Relying on this analysis, the Eighth Circuit determined in the Life Insurance Company case that "no state law purporting to supply additional remedies will escape the preemptive effect of § 1144(a) as laws which regulate insurance" under § 1144(b)(2)(A). In re Life Ins. Co., 857 F.2d at 1194. Additionally, the court stated:
There can be no doubt after Pilot Life that a state vexatious refusal to pay claim is preempted by ERISA where it relates to an employee benefit plan. Every court to have considered the question since Pilot Life was decided has reached the same conclusion. See, e.g., Juckett v. Beecham Home Improvement Prod., Inc., 684 F. Supp. 448 (N.D.Tex. 1988) (claims under Texas wrongful refusal to pay statute preempted); Dutenhaver v. Teachers Insurance Annuity Ass'n, 1988 WESTLAW 53187 (N.D.Ill. 1988) (Illinois vexatious refusal to pay statutory claims preempted) (not reported in F. Supp.); Lee v. Prudential Ins. Co., 673 F. Supp. 998 (N.D.Cal. 1987) (California `unfair claims settlement practice' statutory claims preempted); Roberson v. Equitable Life Assurance Soc'y, 661 F. Supp. 416 (C.D.Cal. 1987) (California statutory claims preempted); see also Rasmussen v. Metropolitan Life Ins. Co., 675 F. Supp. 1497 (W.D.La. 1987) (unnecessary to determine if employee benefit plan is self-funded or insured; if remedy sought conflicts with ERISA substantive provisions, it is preempted).Id. at 1195. The Court therefore, determines that the plaintiff's claim for Arkansas statutory remedies is preempted by ERISA.

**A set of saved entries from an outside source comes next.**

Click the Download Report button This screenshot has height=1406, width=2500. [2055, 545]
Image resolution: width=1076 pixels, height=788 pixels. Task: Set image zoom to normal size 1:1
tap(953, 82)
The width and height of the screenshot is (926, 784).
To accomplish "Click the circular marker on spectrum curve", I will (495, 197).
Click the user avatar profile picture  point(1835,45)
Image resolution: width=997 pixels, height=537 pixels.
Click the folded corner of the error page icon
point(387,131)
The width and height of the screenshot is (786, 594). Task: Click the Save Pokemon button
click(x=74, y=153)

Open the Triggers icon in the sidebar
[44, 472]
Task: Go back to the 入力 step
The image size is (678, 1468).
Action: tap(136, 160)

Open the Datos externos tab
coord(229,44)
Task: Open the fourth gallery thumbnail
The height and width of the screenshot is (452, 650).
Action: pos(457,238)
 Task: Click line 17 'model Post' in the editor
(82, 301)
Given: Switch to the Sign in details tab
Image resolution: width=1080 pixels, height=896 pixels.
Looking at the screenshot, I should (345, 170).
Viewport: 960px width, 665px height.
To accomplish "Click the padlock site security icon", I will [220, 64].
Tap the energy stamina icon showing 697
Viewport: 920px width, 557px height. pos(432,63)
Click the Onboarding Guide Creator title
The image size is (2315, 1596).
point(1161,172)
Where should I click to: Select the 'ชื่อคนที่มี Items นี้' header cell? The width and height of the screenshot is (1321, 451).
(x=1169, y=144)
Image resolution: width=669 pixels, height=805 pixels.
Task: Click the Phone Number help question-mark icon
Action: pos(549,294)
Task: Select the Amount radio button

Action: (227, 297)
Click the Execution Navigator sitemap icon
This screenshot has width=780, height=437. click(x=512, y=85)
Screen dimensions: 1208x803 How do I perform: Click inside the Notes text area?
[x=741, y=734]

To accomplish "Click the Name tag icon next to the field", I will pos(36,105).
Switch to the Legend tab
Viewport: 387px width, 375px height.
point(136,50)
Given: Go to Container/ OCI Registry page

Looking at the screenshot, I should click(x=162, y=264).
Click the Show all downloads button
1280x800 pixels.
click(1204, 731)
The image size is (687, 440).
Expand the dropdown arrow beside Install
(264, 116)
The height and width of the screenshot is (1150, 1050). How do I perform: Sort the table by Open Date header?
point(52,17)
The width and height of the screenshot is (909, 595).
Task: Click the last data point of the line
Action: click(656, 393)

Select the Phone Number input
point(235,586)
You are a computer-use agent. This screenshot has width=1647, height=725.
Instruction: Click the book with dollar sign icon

3. Claim for Attorney's Fees and Costs
Plaintiff's claim for attorney's fees and costs is not subject to dismissal. As noted above, a party may be entitled to recover her attorney's fees and costs incurred in attempting to recover benefits due from an ERISA plan. See 29 U.S.C. § 1132(g). Therefore, the Court shall not dismiss plaintiff's request for payment of attorney's fees and costs.
II. MOTION TO STRIKE DEMAND FOR JURY TRIAL
The Court finds that plaintiff's request for a jury trial should be stricken. It is well-established in this Circuit that there is no right to a jury trial for alleged ERISA violations. Houghton v. SIPCO, Inc., 38 F.3d 953 (8th Cir. 1994); Kirk v. Provident Life and Accident Co., 942 F.2d 504 (8th Cir. 1991). Thus, this case shall proceed to be tried before the Court on March 17, 1997.